▶ [問題の詳細] 次のデータのうち、「screenshot」という語を含む行はいくつあるか数え、その数だけを答えよ。大文字と小文字は区別するものとする。

▶ [演習用データ]

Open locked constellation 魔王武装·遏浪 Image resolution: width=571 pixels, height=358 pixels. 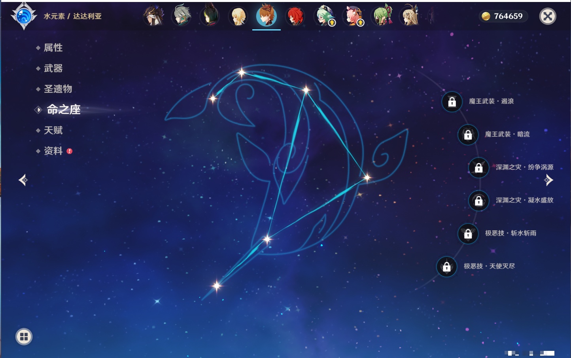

---

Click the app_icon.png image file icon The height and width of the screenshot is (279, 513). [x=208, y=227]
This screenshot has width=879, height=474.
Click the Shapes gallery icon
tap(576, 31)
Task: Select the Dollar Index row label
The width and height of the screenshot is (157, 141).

▶ [演習の解答] 3